FINDING NOUF by Zoe Ferraris: Book Review
Nouf, the sixteen-year-old daughter of a fabulously wealthy Saudi Bedouin family, has been missing for several days when her brother Othman contacts his friend, desert guide Nayir ali-Sharqi, to find her. Nayir is in the desert with a search party when he’s informed that the girl’s body has been found by another family member.
Wanting to make certain that the body found is indeed Nouf’s, Nayir goes to the medical examiner’s office. Nayir is upset to learn that the examiner, apparently following the family’s instructions, finds that Nouf’s death was a tragic accident; the examiner’s assistant, Katya Hizari, isn’t so sure.
Nayir is completely taken aback by Katya.
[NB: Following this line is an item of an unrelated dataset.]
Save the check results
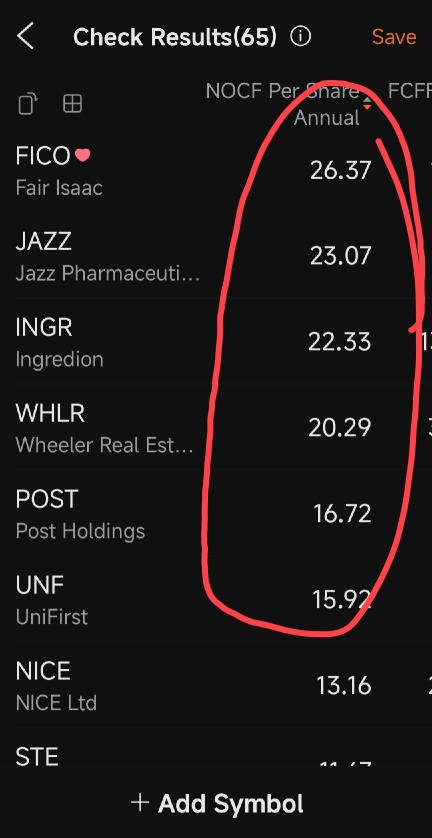(394, 37)
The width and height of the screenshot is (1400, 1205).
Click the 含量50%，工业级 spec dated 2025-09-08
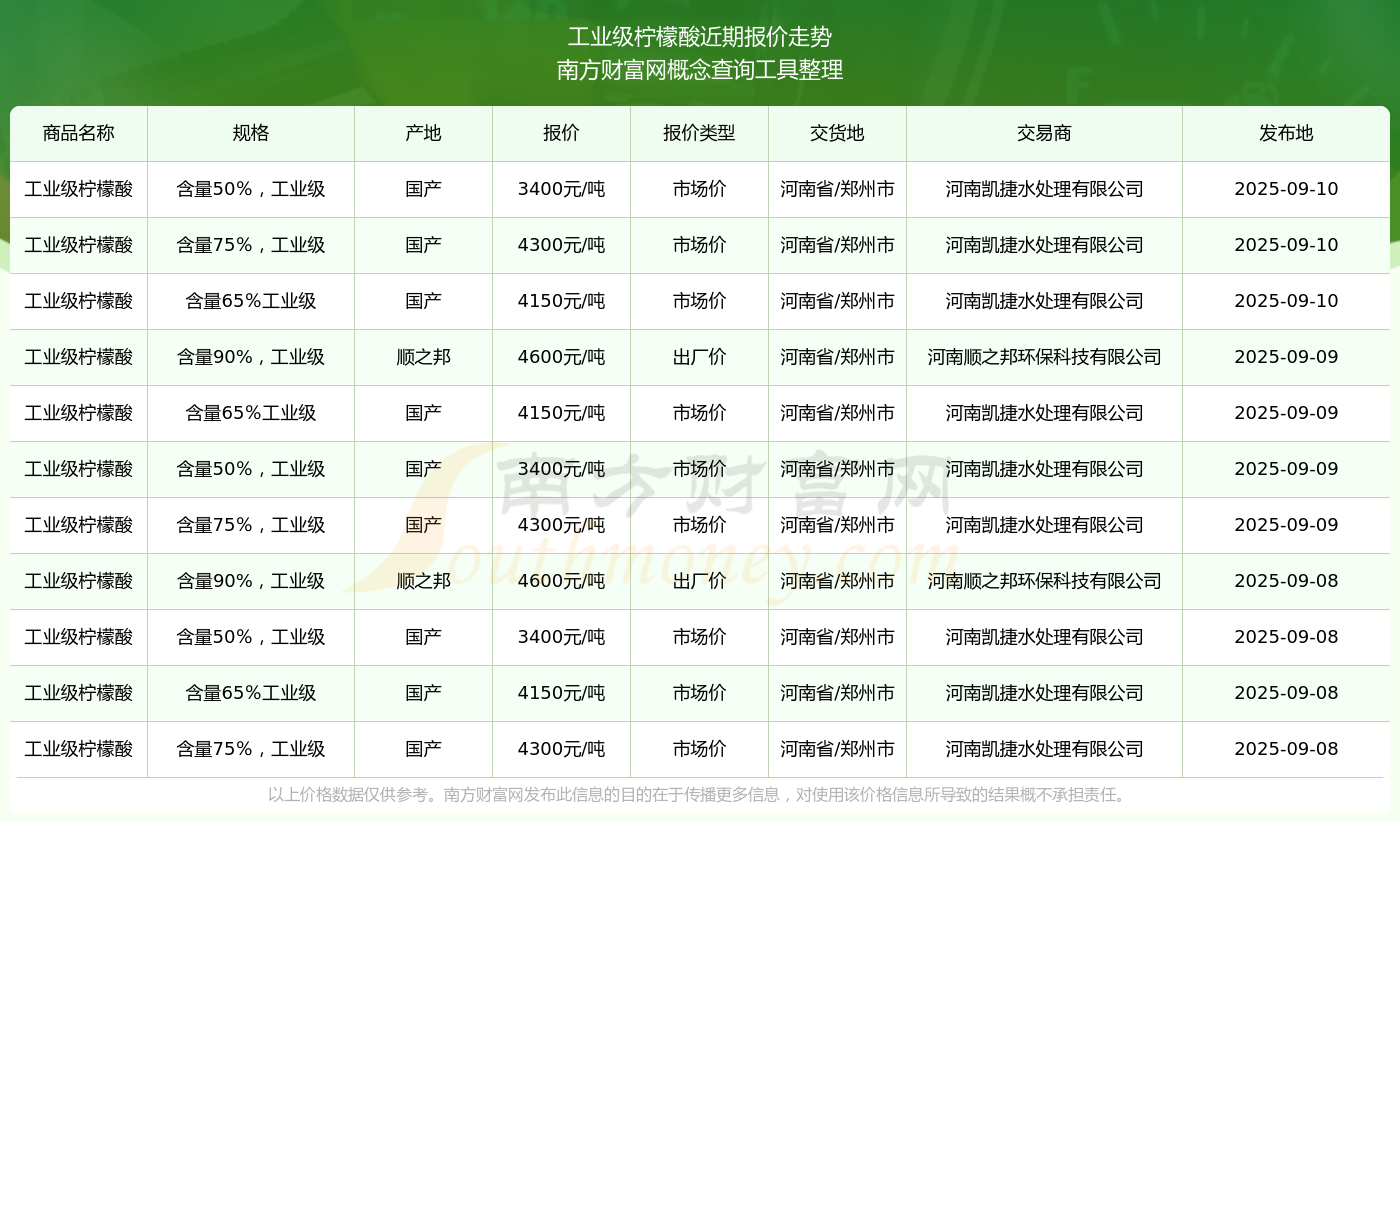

In a country where a woman is forbidden to drive, where she needs her father’s or husband’s permission to hold a job, where there are religious police patrolling the streets to make certain that a woman’s face, hands, and ankles can’t be seen beneath her burkqa, the assistant examiner seems far too free for Nayir’s comfort. What kind of a woman would work in a medical examiner’s office anyway, assisting at autopsies?
What was Nouf doing in the desert in the first place, Nayir wonders? How could she have left her controlling family, evaded her escort (a combination of chauffeur and guardian), stolen a truck and a camel from the family compound, and made her way to the desert, only to drown in a wadi? And what about that bruise on her head and those marks on her wrists?
Nayir is a man who is ill-at-ease with women in general. That’s not surprising in a society in which parents make matches for their children, men and women cannot eat together in most restaurants, and public beheading is the punishment for unmarried sex. Nayir has no parents to make a match for him and no opportunities to meet women of his class, so it’s quite natural that his feelings about Katya are not very positive. The only thing in her favor, in Nayir’s mind, is that she is engaged to marry his close friend Othman.
One of the mot intriguing aspects of Finding Nouf is the character development in both Nayir and Katya, but especially in the former. As the novel begins Nayir is a rigid Palestinian/Saudi citizen, surprised and shocked by the most trivial transgression of Islamic law or culture. But at the book progresses, and he is able to have what might loosely be called a friendship with Katya, he begins to realize that the walls between men and women in his country are harmful to both sexes and rarely lead to the warm family relationship that he himself desires but has no way of achieving.
Finding Nouf is one of the books I’ve read for the mystery course I’m currently taking, A Sense of Place: Murder Mysteries ‘Round the World, in Brandeis University’s BOLLI program. The sense of Jeddah and the surrounding desert, Saudi Arabia’s unrelenting heat (hot enough to melt the heels of one’s shoes into the pavement), the different inter-personal relationships in Nouf’s Bedouin family, the incredible wealth of this oil-rich nation, and the low status of women are beautifully delineated. I felt as if I had spent weeks in this country, going from the private island that Nouf’s family owns to the crowded souks to buy food and clothing, to the inhospitable desert where a sudden thunderstorm can bring death to the unwary traveler.